Théâtre

Omar Porras: «Entrez dans ma cuisine, les dieux s’y trouvent»

Eloge du beau geste et du pouvoir des acteurs. A la tête du Théâtre Kléber-Méleau, Omar Porras célèbre le sortilège des planches, à travers une dizaine de spectacles, dont «Le Conte des contes», sa prochaine création

Le parfum de la reine de la nuit. Pénétrer dans le foyer du Théâtre Kléber-Méleau (TKM) à Renens, c’est être projeté, sur un air de Mozart, dans un film de Federico Fellini ou de Tim Burton. Devant les miroirs, sous les lustres qui plastronnent, on attend l’apparition. Un spectre de carnaval, un esprit frappadingue, du genre de ceux qu’on trouve dans Koburo, parade imaginée par Christian Denisart – du 1er au 6 octobre. A la tête du TKM, où il a succédé en 2014 à Philippe Mentha, Omar Porras est le roi de ce bal-là.

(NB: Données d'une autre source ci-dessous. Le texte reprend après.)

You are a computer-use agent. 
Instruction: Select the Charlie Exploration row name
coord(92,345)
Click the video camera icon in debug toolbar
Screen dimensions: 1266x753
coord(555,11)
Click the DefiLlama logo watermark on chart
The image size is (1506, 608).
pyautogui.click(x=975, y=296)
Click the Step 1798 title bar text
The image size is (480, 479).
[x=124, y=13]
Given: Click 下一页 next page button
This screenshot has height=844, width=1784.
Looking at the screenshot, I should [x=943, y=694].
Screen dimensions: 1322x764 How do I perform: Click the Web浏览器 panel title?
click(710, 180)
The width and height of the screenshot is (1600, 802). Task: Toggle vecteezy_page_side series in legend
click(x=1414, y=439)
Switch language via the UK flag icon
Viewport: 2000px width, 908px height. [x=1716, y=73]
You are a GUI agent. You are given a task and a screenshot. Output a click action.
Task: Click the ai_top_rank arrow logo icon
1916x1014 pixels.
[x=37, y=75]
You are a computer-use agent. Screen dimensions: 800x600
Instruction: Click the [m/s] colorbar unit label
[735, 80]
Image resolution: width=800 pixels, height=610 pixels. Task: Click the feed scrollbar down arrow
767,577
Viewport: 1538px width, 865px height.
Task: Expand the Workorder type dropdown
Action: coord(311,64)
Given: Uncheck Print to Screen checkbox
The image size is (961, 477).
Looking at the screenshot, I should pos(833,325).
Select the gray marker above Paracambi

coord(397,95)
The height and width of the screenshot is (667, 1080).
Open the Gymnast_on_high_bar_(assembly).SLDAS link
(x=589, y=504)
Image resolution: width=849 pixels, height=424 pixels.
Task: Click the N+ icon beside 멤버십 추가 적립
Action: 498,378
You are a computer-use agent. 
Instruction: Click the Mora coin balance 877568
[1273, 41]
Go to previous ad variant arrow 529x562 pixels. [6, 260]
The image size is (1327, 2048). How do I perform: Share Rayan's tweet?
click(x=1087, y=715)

Au seuil d’une nouvelle saison, l’artiste colombien affine son credo: le plaisir du trompe-l’œil à l’ancienne plutôt que l’hologramme; la célébration d’un acteur qui emprunte postures et élixirs à des traditions anciennes, le kalaripayat par exemple, cet art martial qui prospère dans le sud de l’Inde, la commedia dell’arte, bien sûr.